### Exercise
Render every line of the listing below as a JSON list of strings, one string per line, omitting blank lines.

(Entries for locating elements and text)
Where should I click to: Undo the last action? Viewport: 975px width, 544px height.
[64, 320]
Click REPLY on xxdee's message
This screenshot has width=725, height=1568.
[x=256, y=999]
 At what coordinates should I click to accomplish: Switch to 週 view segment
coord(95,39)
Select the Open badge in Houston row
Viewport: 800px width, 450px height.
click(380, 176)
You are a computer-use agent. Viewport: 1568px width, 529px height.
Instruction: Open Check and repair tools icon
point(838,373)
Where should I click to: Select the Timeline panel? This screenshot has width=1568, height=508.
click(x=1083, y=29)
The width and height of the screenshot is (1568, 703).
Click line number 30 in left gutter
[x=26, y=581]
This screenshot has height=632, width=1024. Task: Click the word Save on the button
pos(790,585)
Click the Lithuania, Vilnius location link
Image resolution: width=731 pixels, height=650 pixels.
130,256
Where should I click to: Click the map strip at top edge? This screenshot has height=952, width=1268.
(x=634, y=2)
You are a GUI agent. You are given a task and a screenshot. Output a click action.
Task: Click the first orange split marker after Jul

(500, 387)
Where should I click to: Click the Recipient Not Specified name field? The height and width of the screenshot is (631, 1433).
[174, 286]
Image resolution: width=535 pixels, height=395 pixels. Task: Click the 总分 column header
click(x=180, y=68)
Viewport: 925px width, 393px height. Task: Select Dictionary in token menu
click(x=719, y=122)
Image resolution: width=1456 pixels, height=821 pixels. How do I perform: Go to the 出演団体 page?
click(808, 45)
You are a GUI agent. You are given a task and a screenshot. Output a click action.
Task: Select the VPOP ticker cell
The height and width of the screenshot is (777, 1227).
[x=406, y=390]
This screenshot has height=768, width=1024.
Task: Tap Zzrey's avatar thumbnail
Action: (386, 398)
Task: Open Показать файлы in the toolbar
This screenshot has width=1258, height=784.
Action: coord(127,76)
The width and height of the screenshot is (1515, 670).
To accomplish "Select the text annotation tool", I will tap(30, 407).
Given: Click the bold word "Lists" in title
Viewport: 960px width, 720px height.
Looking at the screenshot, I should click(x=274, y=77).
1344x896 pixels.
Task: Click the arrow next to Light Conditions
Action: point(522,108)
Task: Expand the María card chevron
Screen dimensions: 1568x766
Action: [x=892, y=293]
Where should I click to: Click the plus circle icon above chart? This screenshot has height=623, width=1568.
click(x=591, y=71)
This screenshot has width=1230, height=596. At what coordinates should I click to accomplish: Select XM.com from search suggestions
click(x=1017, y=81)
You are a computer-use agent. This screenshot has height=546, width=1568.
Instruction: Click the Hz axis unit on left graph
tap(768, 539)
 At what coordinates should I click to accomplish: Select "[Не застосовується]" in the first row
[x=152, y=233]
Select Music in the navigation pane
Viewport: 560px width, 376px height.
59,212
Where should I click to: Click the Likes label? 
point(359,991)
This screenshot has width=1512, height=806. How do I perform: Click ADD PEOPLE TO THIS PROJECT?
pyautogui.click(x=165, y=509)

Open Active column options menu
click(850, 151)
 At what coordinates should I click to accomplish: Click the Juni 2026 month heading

### Result
[
  "Where should I click to: Undo the last action? Viewport: 975px width, 544px height.",
  "[64, 320]",
  "Click REPLY on xxdee's message",
  "This screenshot has width=725, height=1568.",
  "[x=256, y=999]",
  " At what coordinates should I click to accomplish: Switch to 週 view segment",
  "coord(95,39)",
  "Select the Open badge in Houston row",
  "Viewport: 800px width, 450px height.",
  "click(380, 176)",
  "You are a computer-use agent. Viewport: 1568px width, 529px height.",
  "Instruction: Open Check and repair tools icon",
  "point(838,373)",
  "Where should I click to: Select the Timeline panel? This screenshot has width=1568, height=508.",
  "click(x=1083, y=29)",
  "The width and height of the screenshot is (1568, 703).",
  "Click line number 30 in left gutter",
  "[x=26, y=581]",
  "This screenshot has height=632, width=1024. Task: Click the word Save on the button",
  "pos(790,585)",
  "Click the Lithuania, Vilnius location link",
  "Image resolution: width=731 pixels, height=650 pixels.",
  "130,256",
  "Where should I click to: Click the map strip at top edge? This screenshot has height=952, width=1268.",
  "(x=634, y=2)",
  "You are a GUI agent. You are given a task and a screenshot. Output a click action.",
  "Task: Click the first orange split marker after Jul",
  "(500, 387)",
  "Where should I click to: Click the Recipient Not Specified name field? The height and width of the screenshot is (631, 1433).",
  "[174, 286]",
  "Image resolution: width=535 pixels, height=395 pixels. Task: Click the 总分 column header",
  "click(x=180, y=68)",
  "Viewport: 925px width, 393px height. Task: Select Dictionary in token menu",
  "click(x=719, y=122)",
  "Image resolution: width=1456 pixels, height=821 pixels. How do I perform: Go to the 出演団体 page?",
  "click(808, 45)",
  "You are a GUI agent. You are given a task and a screenshot. Output a click action.",
  "Task: Select the VPOP ticker cell",
  "The height and width of the screenshot is (777, 1227).",
  "[x=406, y=390]",
  "This screenshot has height=768, width=1024.",
  "Task: Tap Zzrey's avatar thumbnail",
  "Action: (386, 398)",
  "Task: Open Показать файлы in the toolbar",
  "This screenshot has width=1258, height=784.",
  "Action: coord(127,76)",
  "The width and height of the screenshot is (1515, 670).",
  "To accomplish \"Select the text annotation tool\", I will tap(30, 407).",
  "Given: Click the bold word \"Lists\" in title",
  "Viewport: 960px width, 720px height.",
  "Looking at the screenshot, I should click(x=274, y=77).",
  "1344x896 pixels.",
  "Task: Click the arrow next to Light Conditions",
  "Action: point(522,108)",
  "Task: Expand the María card chevron",
  "Screen dimensions: 1568x766",
  "Action: [x=892, y=293]",
  "Where should I click to: Click the plus circle icon above chart? This screenshot has height=623, width=1568.",
  "click(x=591, y=71)",
  "This screenshot has width=1230, height=596. At what coordinates should I click to accomplish: Select XM.com from search suggestions",
  "click(x=1017, y=81)",
  "You are a computer-use agent. This screenshot has height=546, width=1568.",
  "Instruction: Click the Hz axis unit on left graph",
  "tap(768, 539)",
  " At what coordinates should I click to accomplish: Select \"[Не застосовується]\" in the first row",
  "[x=152, y=233]",
  "Select Music in the navigation pane",
  "Viewport: 560px width, 376px height.",
  "59,212",
  "Where should I click to: Click the Likes label? ",
  "point(359,991)",
  "This screenshot has width=1512, height=806. How do I perform: Click ADD PEOPLE TO THIS PROJECT?",
  "pyautogui.click(x=165, y=509)",
  "Open Active column options menu",
  "click(850, 151)",
  " At what coordinates should I click to accomplish: Click the Juni 2026 month heading"
]